*** Block opens ***

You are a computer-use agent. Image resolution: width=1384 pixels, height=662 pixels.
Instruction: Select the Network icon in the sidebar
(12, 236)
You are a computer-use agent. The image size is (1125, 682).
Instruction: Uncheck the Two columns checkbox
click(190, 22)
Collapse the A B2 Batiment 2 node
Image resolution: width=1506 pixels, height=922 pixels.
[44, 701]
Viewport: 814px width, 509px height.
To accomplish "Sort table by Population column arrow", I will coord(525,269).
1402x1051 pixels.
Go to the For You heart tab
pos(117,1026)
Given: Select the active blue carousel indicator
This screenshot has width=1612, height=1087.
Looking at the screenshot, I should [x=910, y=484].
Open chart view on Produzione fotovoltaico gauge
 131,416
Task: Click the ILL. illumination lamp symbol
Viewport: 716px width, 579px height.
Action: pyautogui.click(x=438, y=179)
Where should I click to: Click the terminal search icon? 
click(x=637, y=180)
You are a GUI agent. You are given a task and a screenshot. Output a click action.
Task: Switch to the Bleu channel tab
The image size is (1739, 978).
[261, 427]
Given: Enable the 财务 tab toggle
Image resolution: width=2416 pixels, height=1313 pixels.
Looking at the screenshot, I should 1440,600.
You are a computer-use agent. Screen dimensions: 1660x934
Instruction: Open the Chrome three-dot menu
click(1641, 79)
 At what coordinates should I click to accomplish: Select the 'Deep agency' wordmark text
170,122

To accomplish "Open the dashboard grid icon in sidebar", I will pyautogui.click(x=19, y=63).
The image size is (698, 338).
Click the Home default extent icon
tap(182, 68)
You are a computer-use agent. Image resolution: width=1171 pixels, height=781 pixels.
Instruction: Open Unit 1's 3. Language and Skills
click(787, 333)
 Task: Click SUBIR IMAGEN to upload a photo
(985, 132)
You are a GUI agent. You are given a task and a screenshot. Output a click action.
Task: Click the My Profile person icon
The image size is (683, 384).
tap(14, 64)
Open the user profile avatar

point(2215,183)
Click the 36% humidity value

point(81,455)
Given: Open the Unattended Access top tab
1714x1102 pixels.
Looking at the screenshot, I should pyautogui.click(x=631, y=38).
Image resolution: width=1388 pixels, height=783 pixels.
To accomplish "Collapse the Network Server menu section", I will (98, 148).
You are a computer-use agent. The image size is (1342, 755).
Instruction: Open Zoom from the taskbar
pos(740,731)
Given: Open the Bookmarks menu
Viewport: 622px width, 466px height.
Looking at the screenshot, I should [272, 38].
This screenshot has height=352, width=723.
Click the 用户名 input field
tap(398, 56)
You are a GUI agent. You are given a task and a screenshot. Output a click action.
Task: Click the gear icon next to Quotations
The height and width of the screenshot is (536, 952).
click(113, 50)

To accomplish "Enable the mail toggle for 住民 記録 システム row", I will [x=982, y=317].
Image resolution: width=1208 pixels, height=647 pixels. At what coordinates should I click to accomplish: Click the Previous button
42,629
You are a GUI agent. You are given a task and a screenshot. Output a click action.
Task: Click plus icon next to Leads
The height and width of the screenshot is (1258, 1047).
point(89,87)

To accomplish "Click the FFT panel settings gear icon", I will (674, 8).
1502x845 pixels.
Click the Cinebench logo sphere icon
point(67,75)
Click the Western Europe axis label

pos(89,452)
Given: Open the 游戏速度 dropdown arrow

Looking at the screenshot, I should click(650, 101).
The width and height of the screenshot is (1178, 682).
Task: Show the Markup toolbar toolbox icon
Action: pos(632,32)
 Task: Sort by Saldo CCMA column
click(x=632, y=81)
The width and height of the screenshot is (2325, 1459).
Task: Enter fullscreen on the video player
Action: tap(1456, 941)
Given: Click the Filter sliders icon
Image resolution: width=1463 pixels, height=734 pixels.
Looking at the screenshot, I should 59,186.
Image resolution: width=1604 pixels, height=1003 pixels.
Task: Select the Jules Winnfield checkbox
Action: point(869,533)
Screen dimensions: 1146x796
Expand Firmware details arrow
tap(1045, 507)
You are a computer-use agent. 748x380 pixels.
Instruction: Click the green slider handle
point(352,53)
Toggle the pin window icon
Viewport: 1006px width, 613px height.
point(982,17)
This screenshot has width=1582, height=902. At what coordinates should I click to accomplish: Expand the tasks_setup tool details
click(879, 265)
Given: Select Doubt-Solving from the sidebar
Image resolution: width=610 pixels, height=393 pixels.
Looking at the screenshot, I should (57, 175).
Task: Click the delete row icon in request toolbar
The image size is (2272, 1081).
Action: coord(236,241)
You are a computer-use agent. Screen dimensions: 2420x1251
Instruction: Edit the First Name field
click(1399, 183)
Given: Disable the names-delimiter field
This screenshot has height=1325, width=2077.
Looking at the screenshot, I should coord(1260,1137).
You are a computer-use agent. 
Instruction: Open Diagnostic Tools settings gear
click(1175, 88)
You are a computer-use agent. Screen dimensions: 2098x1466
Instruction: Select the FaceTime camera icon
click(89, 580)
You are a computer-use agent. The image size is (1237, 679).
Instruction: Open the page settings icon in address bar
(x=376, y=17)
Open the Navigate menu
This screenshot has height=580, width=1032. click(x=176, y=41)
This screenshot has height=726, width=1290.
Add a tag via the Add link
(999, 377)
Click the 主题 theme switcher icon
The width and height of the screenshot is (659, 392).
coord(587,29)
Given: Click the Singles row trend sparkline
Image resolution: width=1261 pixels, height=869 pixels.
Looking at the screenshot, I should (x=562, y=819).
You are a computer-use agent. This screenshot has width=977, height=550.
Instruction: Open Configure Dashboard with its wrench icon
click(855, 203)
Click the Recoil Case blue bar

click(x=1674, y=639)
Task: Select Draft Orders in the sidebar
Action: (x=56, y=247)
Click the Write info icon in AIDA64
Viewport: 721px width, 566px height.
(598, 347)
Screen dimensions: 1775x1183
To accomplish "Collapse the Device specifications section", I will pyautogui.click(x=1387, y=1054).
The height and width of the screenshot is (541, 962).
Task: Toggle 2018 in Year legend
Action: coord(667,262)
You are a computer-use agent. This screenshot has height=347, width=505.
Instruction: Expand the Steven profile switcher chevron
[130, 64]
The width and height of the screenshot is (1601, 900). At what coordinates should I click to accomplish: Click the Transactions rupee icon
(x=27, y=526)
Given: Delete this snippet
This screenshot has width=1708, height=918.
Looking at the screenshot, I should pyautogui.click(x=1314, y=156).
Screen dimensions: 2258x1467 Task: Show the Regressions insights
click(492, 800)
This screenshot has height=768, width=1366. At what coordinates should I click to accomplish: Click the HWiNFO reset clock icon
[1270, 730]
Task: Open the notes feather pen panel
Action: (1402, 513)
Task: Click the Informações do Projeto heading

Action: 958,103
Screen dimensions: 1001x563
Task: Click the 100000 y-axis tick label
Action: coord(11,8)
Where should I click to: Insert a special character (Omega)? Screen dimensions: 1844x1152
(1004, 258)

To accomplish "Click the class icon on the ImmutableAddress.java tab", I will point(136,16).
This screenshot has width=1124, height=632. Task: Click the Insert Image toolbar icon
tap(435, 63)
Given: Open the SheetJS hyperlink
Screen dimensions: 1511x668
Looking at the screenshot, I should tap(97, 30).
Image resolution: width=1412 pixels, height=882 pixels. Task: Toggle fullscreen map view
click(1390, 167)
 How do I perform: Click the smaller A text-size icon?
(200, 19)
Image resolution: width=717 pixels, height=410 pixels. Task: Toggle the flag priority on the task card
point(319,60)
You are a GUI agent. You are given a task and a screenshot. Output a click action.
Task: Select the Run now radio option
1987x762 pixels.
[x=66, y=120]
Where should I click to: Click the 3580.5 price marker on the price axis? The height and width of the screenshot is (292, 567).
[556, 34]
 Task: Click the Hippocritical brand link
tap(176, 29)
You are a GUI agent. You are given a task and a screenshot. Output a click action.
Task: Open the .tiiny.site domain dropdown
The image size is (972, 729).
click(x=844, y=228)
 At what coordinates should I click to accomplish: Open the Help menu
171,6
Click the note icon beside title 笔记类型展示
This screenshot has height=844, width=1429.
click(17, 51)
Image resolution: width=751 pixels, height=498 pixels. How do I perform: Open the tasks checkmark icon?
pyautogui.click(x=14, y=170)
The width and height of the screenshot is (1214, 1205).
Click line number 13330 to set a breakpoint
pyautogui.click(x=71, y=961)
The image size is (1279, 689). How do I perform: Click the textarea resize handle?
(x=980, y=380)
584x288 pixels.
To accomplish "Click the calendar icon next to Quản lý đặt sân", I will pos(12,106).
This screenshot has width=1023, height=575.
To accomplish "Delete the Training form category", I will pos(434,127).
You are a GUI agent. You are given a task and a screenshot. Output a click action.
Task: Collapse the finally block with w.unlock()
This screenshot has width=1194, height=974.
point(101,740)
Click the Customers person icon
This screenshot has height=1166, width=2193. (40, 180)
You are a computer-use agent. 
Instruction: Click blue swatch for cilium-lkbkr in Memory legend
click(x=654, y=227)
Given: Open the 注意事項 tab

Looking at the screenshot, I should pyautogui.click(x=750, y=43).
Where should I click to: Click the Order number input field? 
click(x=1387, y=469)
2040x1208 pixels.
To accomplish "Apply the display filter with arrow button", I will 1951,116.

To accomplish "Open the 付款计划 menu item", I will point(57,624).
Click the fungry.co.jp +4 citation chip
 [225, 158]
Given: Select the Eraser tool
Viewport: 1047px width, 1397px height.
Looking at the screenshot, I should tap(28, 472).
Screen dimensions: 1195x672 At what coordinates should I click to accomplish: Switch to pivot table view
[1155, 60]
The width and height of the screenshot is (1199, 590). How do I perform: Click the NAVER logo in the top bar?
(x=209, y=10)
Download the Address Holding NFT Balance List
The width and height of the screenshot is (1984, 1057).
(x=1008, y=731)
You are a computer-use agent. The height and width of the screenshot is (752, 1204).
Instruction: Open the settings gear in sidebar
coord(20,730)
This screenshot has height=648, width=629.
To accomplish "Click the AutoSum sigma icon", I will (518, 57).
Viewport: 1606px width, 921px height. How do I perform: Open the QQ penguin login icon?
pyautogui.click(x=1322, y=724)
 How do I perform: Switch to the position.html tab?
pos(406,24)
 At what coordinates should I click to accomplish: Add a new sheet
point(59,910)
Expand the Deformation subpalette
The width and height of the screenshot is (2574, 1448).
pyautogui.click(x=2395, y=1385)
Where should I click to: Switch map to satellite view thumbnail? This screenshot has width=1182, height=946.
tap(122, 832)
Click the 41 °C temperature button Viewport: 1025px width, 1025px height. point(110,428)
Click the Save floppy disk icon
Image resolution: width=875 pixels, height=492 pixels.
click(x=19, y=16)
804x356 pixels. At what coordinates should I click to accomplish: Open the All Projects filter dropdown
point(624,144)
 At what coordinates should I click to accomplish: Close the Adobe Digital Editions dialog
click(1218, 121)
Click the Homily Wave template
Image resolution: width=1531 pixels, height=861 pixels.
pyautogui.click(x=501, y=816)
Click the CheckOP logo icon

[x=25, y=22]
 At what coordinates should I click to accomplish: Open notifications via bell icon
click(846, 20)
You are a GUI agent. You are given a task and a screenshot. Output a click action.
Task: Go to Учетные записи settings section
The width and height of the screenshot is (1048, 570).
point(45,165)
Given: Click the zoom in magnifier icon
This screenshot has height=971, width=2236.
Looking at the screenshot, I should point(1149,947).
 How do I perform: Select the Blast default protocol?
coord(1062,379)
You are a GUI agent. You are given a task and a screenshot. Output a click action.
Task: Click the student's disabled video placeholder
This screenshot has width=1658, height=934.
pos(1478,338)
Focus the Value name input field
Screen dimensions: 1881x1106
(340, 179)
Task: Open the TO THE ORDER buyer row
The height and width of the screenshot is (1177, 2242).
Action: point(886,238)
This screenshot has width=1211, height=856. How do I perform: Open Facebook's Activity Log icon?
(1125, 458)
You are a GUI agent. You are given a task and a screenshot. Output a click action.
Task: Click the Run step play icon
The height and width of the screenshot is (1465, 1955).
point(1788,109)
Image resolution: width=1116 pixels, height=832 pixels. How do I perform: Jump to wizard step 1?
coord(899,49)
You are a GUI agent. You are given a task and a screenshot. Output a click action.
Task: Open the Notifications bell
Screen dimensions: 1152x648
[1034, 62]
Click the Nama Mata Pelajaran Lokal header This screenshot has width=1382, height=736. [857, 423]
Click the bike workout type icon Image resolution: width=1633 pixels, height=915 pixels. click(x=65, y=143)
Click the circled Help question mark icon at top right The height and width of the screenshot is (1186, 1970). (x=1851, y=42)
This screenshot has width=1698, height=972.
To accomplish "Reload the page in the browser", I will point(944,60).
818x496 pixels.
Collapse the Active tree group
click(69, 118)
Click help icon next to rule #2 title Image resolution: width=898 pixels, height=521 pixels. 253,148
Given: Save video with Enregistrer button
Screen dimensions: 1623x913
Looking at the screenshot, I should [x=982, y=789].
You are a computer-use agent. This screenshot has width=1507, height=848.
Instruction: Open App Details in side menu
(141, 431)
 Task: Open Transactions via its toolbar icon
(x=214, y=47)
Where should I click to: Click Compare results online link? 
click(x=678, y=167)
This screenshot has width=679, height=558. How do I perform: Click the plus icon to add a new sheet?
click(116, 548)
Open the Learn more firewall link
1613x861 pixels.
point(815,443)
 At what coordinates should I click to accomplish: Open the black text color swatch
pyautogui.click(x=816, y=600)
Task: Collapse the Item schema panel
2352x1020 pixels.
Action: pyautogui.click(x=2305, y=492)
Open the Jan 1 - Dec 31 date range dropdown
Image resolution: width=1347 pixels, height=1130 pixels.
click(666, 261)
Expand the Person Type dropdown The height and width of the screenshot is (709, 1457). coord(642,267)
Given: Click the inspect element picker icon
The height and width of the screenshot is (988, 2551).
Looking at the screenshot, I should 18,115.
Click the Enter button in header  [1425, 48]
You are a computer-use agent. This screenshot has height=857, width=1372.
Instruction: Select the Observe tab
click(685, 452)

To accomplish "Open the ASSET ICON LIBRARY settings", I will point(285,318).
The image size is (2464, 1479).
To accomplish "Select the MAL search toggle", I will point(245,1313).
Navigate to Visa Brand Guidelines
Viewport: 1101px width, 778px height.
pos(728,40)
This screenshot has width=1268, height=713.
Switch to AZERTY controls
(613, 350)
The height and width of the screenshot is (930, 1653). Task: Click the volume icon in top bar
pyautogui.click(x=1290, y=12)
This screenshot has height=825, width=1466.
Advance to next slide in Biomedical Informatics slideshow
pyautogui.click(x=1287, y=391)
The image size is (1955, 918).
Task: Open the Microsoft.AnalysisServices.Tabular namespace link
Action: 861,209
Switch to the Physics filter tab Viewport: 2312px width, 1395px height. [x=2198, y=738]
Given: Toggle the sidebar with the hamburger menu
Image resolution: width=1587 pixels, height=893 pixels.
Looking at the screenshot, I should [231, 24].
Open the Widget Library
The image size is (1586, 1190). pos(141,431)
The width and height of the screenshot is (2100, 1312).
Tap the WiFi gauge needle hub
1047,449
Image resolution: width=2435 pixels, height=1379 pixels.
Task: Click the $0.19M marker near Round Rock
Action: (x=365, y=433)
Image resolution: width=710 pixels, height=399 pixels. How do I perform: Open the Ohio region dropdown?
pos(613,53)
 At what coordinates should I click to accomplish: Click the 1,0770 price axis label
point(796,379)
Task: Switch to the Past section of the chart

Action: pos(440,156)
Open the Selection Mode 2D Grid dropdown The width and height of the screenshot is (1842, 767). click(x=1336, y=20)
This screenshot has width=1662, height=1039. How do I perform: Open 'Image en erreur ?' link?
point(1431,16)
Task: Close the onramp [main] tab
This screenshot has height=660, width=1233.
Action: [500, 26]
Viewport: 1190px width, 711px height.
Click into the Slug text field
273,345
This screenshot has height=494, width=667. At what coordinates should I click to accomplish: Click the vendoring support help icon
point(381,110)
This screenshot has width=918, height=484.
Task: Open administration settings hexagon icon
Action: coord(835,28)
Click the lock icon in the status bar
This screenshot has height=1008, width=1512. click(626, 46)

*** Block closes ***

● Exercise prompt
Copy range, inclusive: the line holding "Instruction: Open the Chrome three-dot menu" to the line holding "Given: Open the Unattended Access top tab". Reproduce exactly those lines of the records above and no others.

● Completed exercise
Instruction: Open the Chrome three-dot menu
click(1641, 79)
 At what coordinates should I click to accomplish: Select the 'Deep agency' wordmark text
170,122

To accomplish "Open the dashboard grid icon in sidebar", I will pyautogui.click(x=19, y=63).
The image size is (698, 338).
Click the Home default extent icon
tap(182, 68)
You are a computer-use agent. Image resolution: width=1171 pixels, height=781 pixels.
Instruction: Open Unit 1's 3. Language and Skills
click(787, 333)
 Task: Click SUBIR IMAGEN to upload a photo
(985, 132)
You are a GUI agent. You are given a task and a screenshot. Output a click action.
Task: Click the My Profile person icon
The image size is (683, 384).
tap(14, 64)
Open the user profile avatar

point(2215,183)
Click the 36% humidity value

point(81,455)
Given: Open the Unattended Access top tab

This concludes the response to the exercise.